If you're looking for a spot where you can soak up mountain views in peace, there are plenty of provincial parks along this route, like White Lake Provincial Park. Best known for rainbow trout fly-fishing, ice fishing and trolling, the lake is the highlight of the park. Its facilities are rustic, but you can camp out if you like. During your visit, keep your eyes peeled for painted turtles; White Lake is a special habitat for them. If you have a canoe or boat, there's a dock you can launch from as well.
There's nothing quite like experiencing the forests of B.C. from above.

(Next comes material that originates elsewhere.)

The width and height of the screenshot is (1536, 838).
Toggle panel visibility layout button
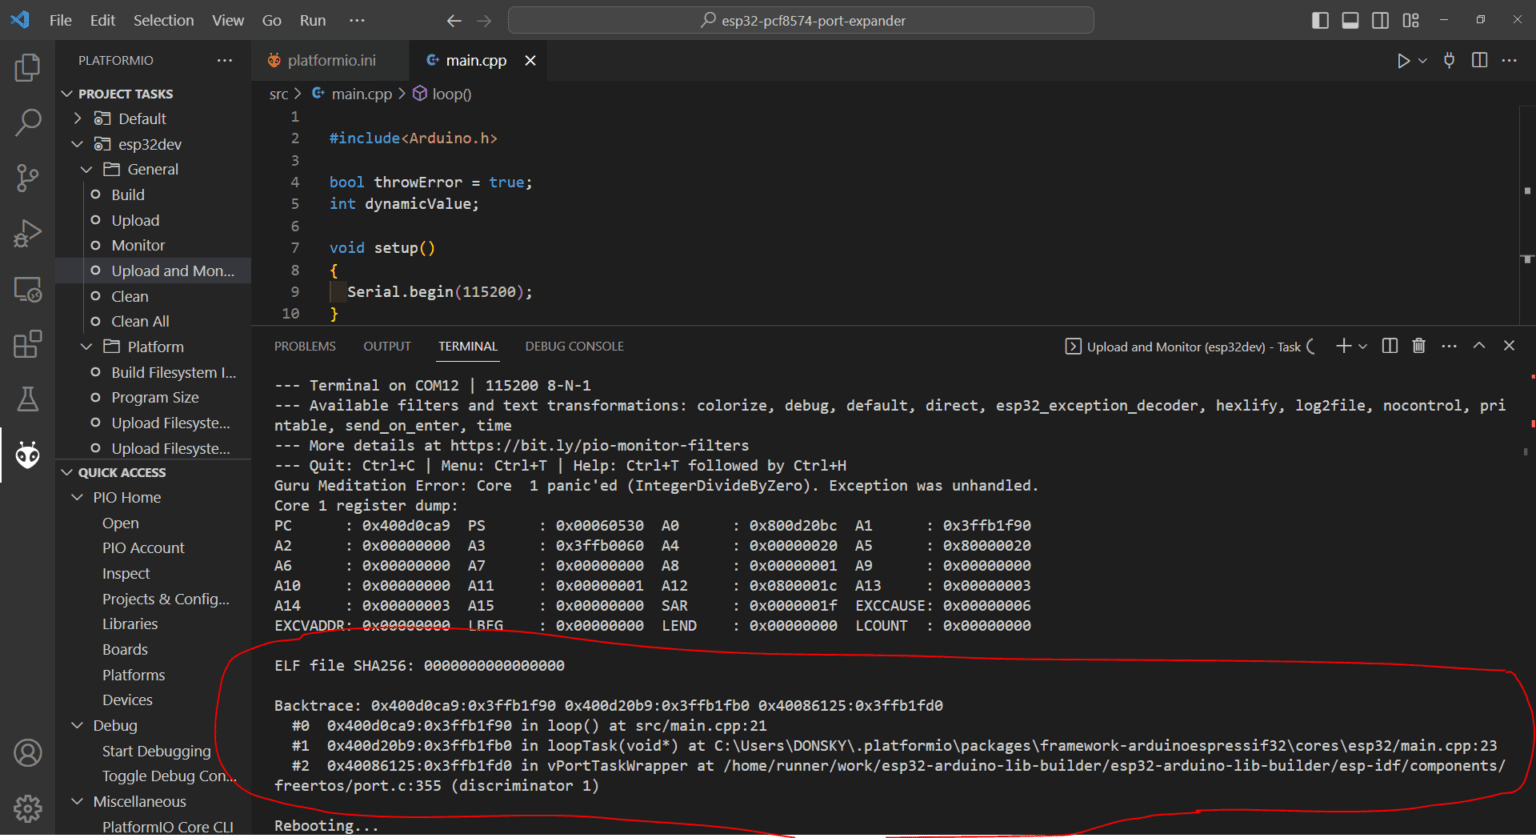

Treetop Flyers Zipline at Chase Canyon offers a unique perspective on the natural beauty. Three ziplines cross Chase Canyon over Chase Creek for the daring, and there are two activities you can add to the end of your zipline tour to take it to the next level. There's "The Fall," which is a 50-foot jump while hooked up to a mechanism that safely simulates free fall for the extra daring, and the solar-powered Screaming Eagle Swing, a 100-foot-high drop swing that sends three daredevils soaring through the air. The fun-loving guides do a great job of making everyone feel totally safe on each adventure.

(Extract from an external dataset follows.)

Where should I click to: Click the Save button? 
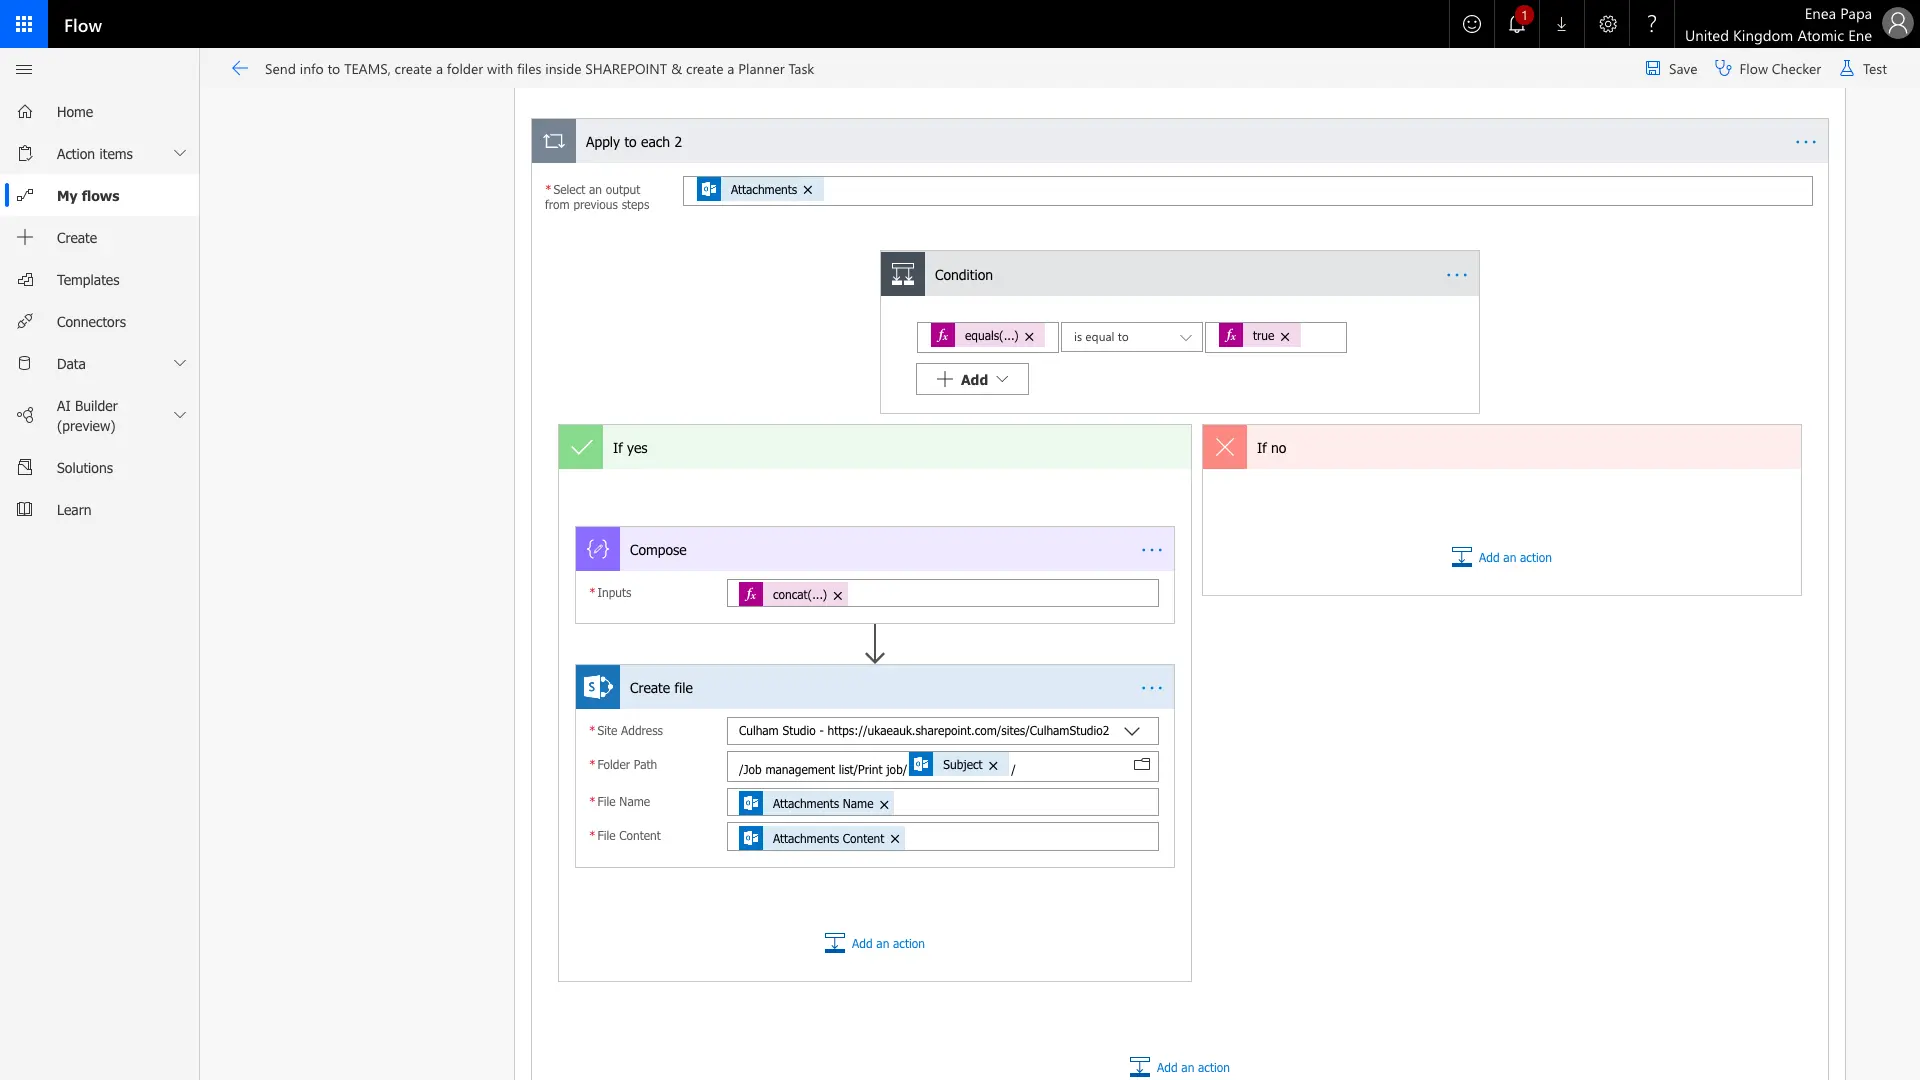pos(1671,69)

The British Columbia Wildlife Park puts visitors up close with some of B.C.'s most one-of-a-kind creatures, while educating the public and engaging in research, captive breeding and rehabilitation. From Arctic wolves, grizzly bears, and bobcats, to hoofed animals such as bison, elk, and moose, you'll encounter some pretty amazing wildlife. There is also an awesome exhibit on birds of prey, and one highlighting the waterfowl and insects that call this province home. Make sure to stop into the Discovery Centre, which boasts an eco gallery, a wildlife education centre with interactive exhibits, a gift shop, a cafe, and more.

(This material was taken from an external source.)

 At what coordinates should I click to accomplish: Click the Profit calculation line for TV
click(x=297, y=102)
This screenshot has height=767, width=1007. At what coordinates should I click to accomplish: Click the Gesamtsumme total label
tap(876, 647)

Just a few short miles outside the famed Wells Gray Provincial Park, the Clearwater / Wells Gray KOA Journey is the perfect home base for exploring the many waterfalls in the park-- which is ideal, because you'll want to spend at least a full day there. This campground can accommodate RVers, tent campers, and those unprepared to "sleep under the stars" with Camping Cabins and an onsite motel. The heated pool, mini golf course, and sand volleyball court are bonuses that make a stay here extra special.
Covering 1.3 million acres of wilderness high in the Cariboo Mountains, Wells Gray Provincial Park is a place of great (and widely varied) beauty. Rocky canyons, alpine meadows, clear mountain lakes, dramatic peaks, and, of course, 39 named waterfalls can be found within the park’s boundaries. Helmcken Falls is probably the most famous; it's the fourth largest waterfall in Canada, with a vertical drop of 463 feet. Helmcken is easy to access and surrounded by several viewpoints and trails. Other popular attractions in the park include Table Mountain Meadow, Trophy Mountain for hiking, the abandoned Ray Farm homestead, and Clearwater Lake for boating. Additionally, tour operators around the park offer guided adventures for those interested in rafting, kayaking, fishing, hiking, wildlife viewing, and in the winter, dogsledding and snowmobiling, among other options.
As you explore British Columbia's stunning canyons from atop a zipline, meet its native wildlife, boat through the province's crystal clear mountain lakes, camp within its lush pine forests, and meet its resident fairytale creatures, you'll find there's much, much more to this province than might originally meet the eye.